Clinical parameters measured in coinfected children. (A and D) CD4⁺ (open circles)- and CD8⁺ (filled circles)-T-lymphocyte counts were measured by flow cytometry. Introduction of and changes in antiretroviral therapy are indicated by arrowheads. Arrowhead 1, zidovudine-lamivudine-ritonavir; arrowhead 2, zidovudine monotherapy; arrowhead 3, zidovudine-lamivudine-saquinavir; arrowhead 4, amprenavir-didanosine-stavudine; arrowhead 5, lamivudine-stavudine-ritonavir-nelfinavir; arrowhead 6, didanosine-stavudine-lopinavir-ritonavir. (B and E) HIV-1 plasma RNA levels (open squares) were measured using the Quantiplex HIV RNA version 3.0 assay (Bayer, Pittsburgh, Pa.), with a sensitivity of 50 copies/ml; plasma HCV RNA levels (filled squares) were quantified using the COBAS Amplicor HCV Monitor assay version 2.0 (Roche Diagnostics, Montreal, Quebec, Canada), with a sensitivity of 100 IU/ml. (C and F) ALT aminotransferase (dashed lines) and AST aminotransferase (solid lines) levels were assayed on a Synchron LX20 system (Beckman Coulter, Palo Alto, Calif.). Sampling times are represented by vertical dashed lines.

FIG. 2.

Phylogenetic analysis of HCV HVR1 sequences derived from peripheral blood or liver samples obtained from coinfected children. (A) Case 1. A total of 115 independently derived HVR1 sequences (mean of 16.4 clones per time point; n = 13 to 20) were analyzed using the neighbor-joining method as described in the text. A transition/transversion ratio of 0.5 was used, and 500 bootstrap resamplings were performed. Letters correspond to the specific time point after birth at which sequences were isolated (A, 0.13 years; B, 0.14 years; C, 1.25 years; D, 1.56 years; E, 3.02 years; F, 4.88 years; G, 5.87 years). The asterisk indicates a sequence identical to that of a liver-derived variant. (B) Case 2. A total of 212 independently derived HVR1 sequences (mean of 21.2 clones per time point; n = 16 to 24) were analyzed as described above.
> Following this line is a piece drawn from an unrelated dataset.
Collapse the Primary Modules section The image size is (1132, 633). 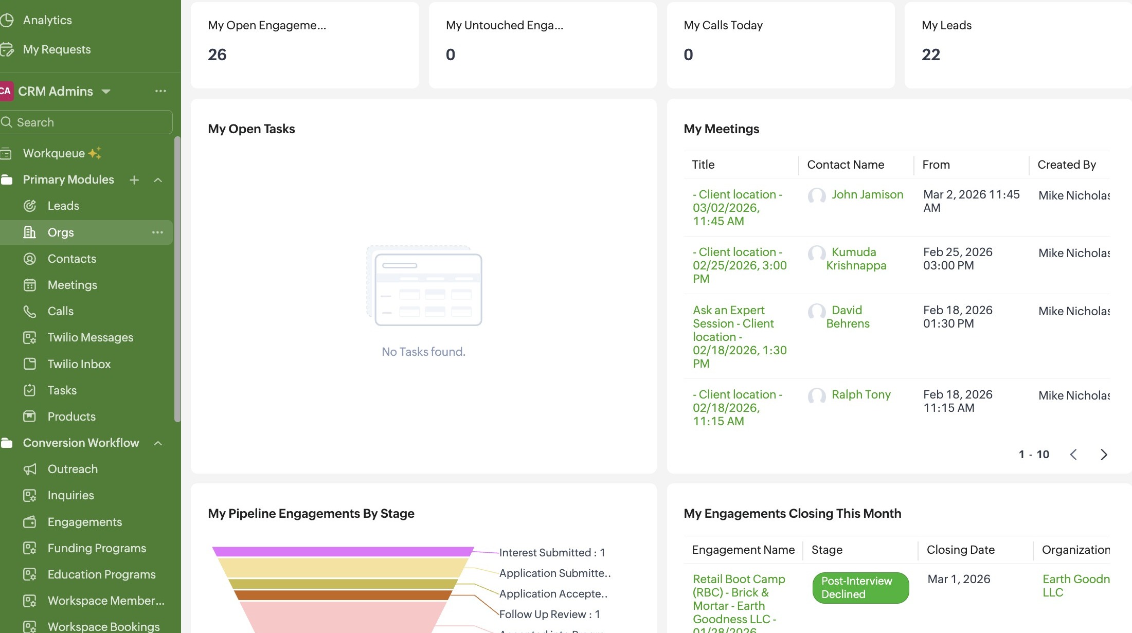tap(158, 180)

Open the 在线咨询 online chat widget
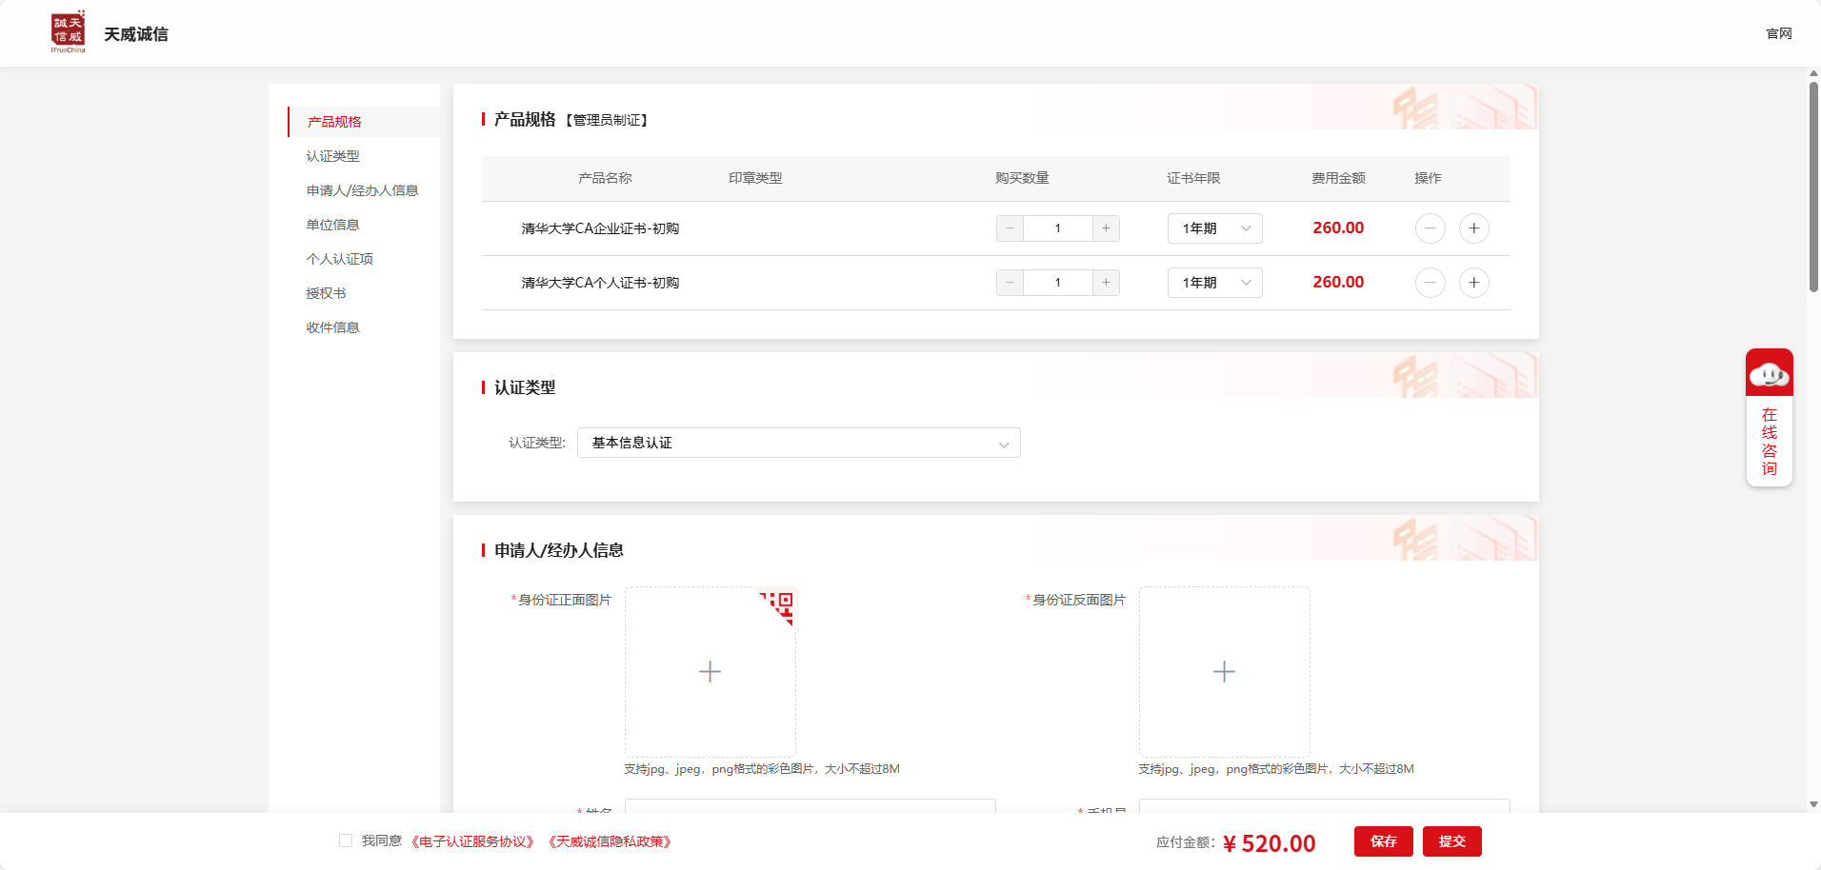click(1769, 418)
Letters correspond to the specific time points after birth at which sequences were isolated (A, 0.21 years; B, 2.07 years; C, 2.30 years; D, 3.60 years; E, 3.83 years; F, 4.29 years; G, 7.07 years; H, 7.46 years; I, 7.76 years; J, 10.03 years; K, 12.65 years). Asterisks indicate the sequence of a liver-derived variant (b9) or sequences identical thereto. Predominant variants from the first time points were used as reciprocal outgroups in both analyses. The scale bars represent 0.1 nucleotide substitutions per site.

FIG. 3.

Longitudinal analysis of the distribution of HVR1 variants in two coinfected children. Each color corresponds to identical variants in within-group analysis but not in between-group analysis. (A) Case 1. A total of 115 independently derived clones were analyzed (mean of 16.4 clones per time point; n = 13 to 20). (B) Case 2. A total of 212 independently derived clones were analyzed (mean of 21.2 clones per time point; n = 16 to 24). Introduction of and changes in antiretroviral therapy are indicated by arrowheads. Arrowhead 1, zidovudine-lamivudine-ritonavir; arrowhead 2, zidovudine monotherapy; arrowhead 3, zidovudine-lamivudine-saquinavir; arrowhead 4, amprenavir-didanosine-stavudine; arrowhead 5, lamivudine-stavudine-ritonavir-nelfinavir; arrowhead 6, didanosine-stavudine-lopinavir-ritonavir.